Quant à l’usine d’Alstom de Sorel-Tracy, son avenir semblait incertain compte tenu de la fin du contrat des voitures Azur. Mais le géant français a annoncé jeudi matin qu’il lui confierait deux mandats pour des clients internationaux. « L’annonce à Sorel-Tracy est importante », a avancé M. Sabia.
Début des travaux
La cérémonie symbolique de la pelletée de terre marque le début du vaste chantier du REM. Des travaux préparatoires ont déjà commencé, mais les activités devraient s’intensifier dans les prochaines semaines.
La Caisse de dépôt a mis en place un bureau de projet qui emploiera quelque 800 personnes. D’ici la fin avril, la séquence détaillée des travaux sera rendue publique. Pour l’instant, Michael Sabia se limite à dire que l’antenne entre la Rive-Sud et Montréal sera priorisée puisque c’est elle qui sera livrée en premier.
Le chantier pourrait causer des perturbations sur la ligne du train de banlieue entre Deux-Montagnes et le centre-ville de Montréal, destinée à devenir une antenne du REM. À compter du 20 avril, le service sur cette ligne sera suspendu le week-end pour permettre le début des travaux. Les rails devront être remplacés et les gares reconstruites, ce qui risque de créer d’importantes perturbations de services au cours des prochaines années.
CDPQ Infra promet de dévoiler, d’ici la fin du mois, la programmation des travaux. « Les perturbations seront inévitables », a reconnu Michael Sabia. « Mais nous sommes très conscients de l’importance de minimiser les interruptions du service. »
Privatiser le REM ?
Le projet du REM a été malmené au cours des dernières semaines, en raison notamment des privilèges qu’il aurait obtenus. Les critiques ont aussi dénoncé le manque de transparence de la CDPQ et les risques d’explosion des coûts pour les municipalités. Certains observateurs craignent même que la Caisse puisse éventuellement vendre le REM à des intérêts privés. « Pour nous, un actif qui va nous rapporter entre 8 et 9 % sur le très long terme et de façon très stable, c’est un actif idéal. Ce n’est pas notre intention actuellement de céder ou de vendre cet actif », a assuré M. Sabia. « La seule chose qui nous empêche [de vendre cet actif], c’est la logique. Et à la Caisse, on essaie toujours d’agir de façon logique. Ce n’est pas quelque chose qui va arriver. »

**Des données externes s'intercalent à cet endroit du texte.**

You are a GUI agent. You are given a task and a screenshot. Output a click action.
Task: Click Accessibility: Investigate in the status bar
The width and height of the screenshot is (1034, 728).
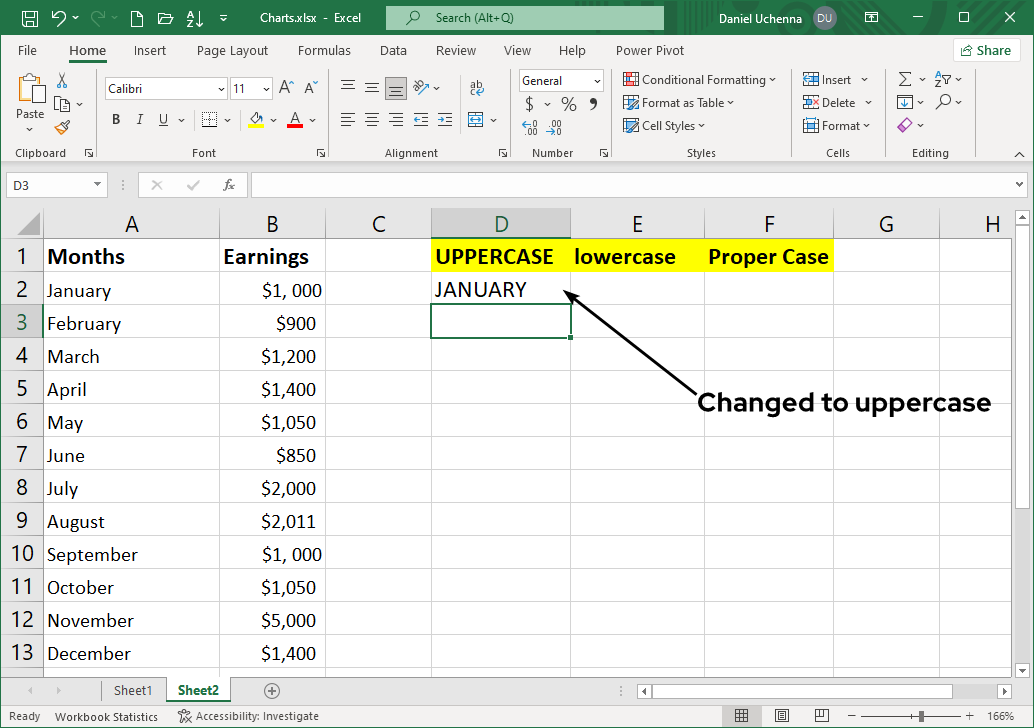coord(249,716)
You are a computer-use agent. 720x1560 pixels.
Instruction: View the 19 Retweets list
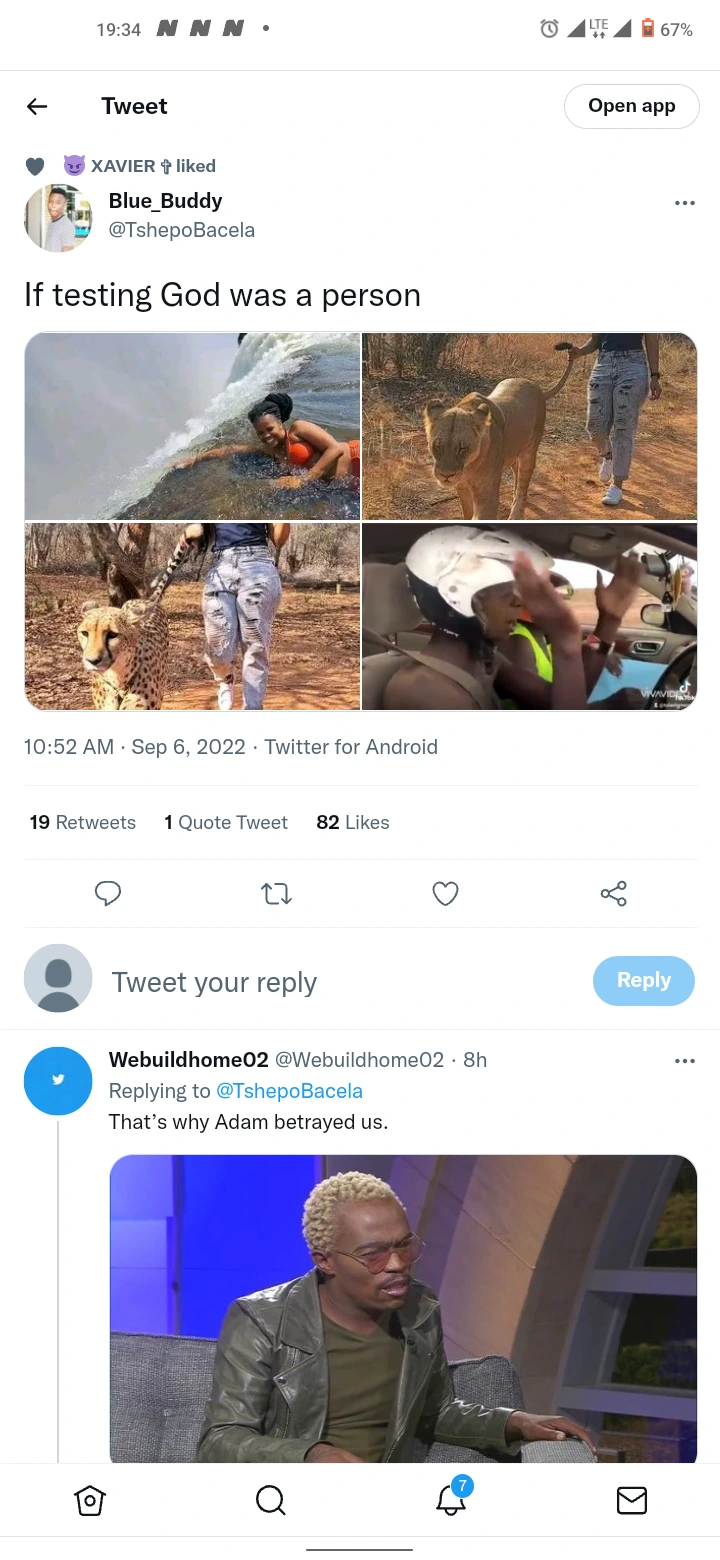click(x=82, y=822)
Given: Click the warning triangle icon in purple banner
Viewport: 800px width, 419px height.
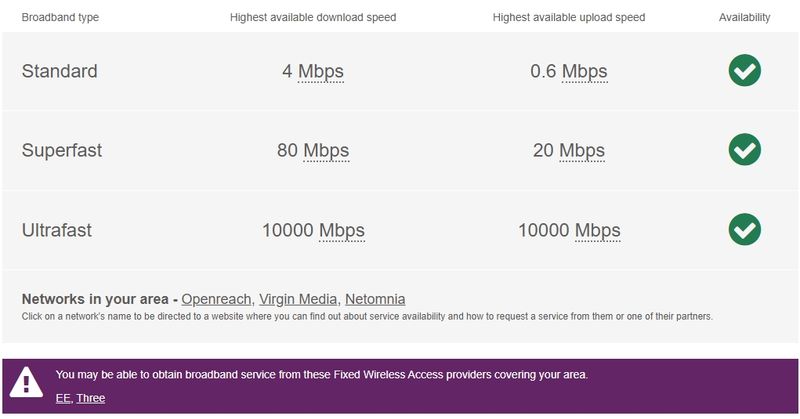Looking at the screenshot, I should point(27,383).
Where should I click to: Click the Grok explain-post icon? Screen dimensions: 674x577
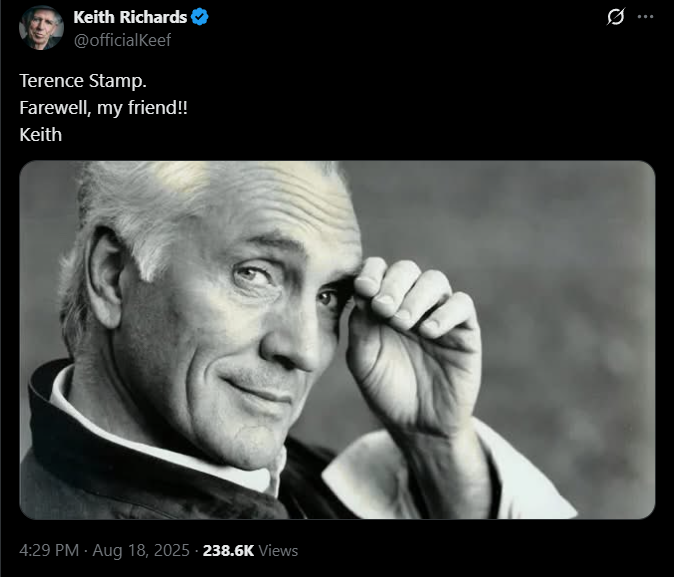[x=616, y=18]
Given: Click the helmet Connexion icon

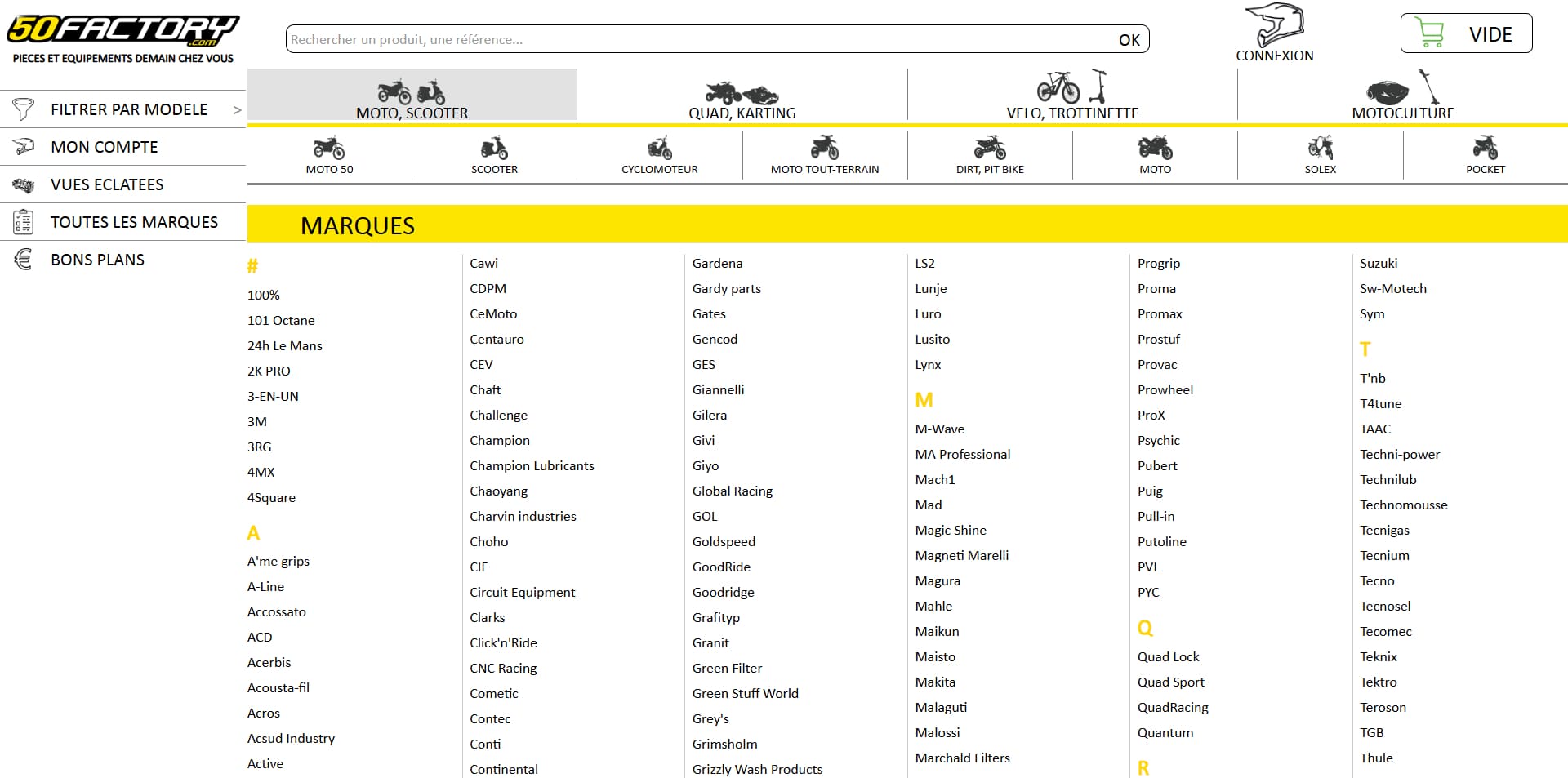Looking at the screenshot, I should point(1274,25).
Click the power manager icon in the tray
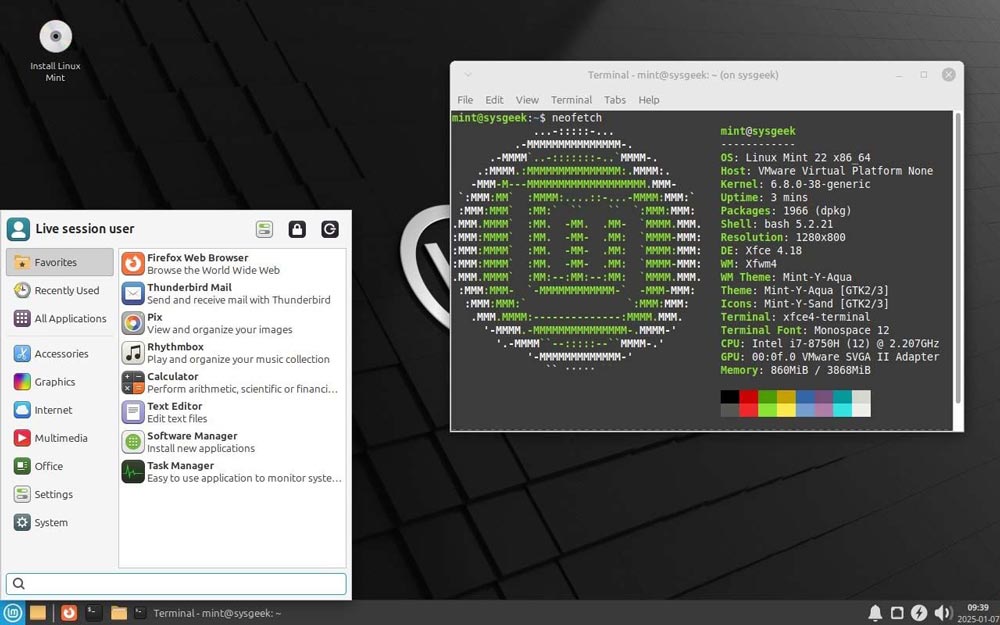Screen dimensions: 1000x625 tap(919, 613)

De son côté, le gouvernement Couillard s’est fait reprocher par l’opposition officielle à Québec de s’être ingéré dans les décisions de la Caisse de dépôt pour prolonger le REM dans l’ouest de l’île de Montréal de manière à privilégier les circonscriptions des ministres Martin Coiteux, Geoffrey Kelley et Carlos Leitão.
Le chef péquiste, Jean-François Lisée, a fait valoir jeudi que l’achalandage anticipé ne justifiait pas le coût de cette antenne évalué à 1,4 milliard. Un système rapide par bus (SRB) ou un tramway aurait été plus approprié et aurait coûté dix fois moins cher, a-t-il dit.
Le futur prolongement de la ligne bleue du métro de Montréal, qui a été annoncé cette semaine au coût de 3,9 milliards, reviendrait à 35 000 $ par passager par jour, tandis que le REM sur cette antenne reviendrait à 60 000 $ par passager par jour.
Philippe Couillard a balayé les prétentions de son adversaire péquiste. « Ce n’est tout simplement pas vrai qu’on applique des critères de ce type-là », a-t-il dit.
Le premier ministre a affirmé que la défunte Agence métropolitaine de transport (AMT) et la Ville de Montréal, en 2008, avaient recommandé de pousser plus loin le transport en commun dans l’ouest de l’île. Le chef libéral a laissé entendre que l’opposition s’en prenait à cette portion du REM parce qu’elle allait servir à des populations à fortes proportions anglophones. « Nous, on traite tous les citoyens de toutes les origines de la même façon », a-t-il dit.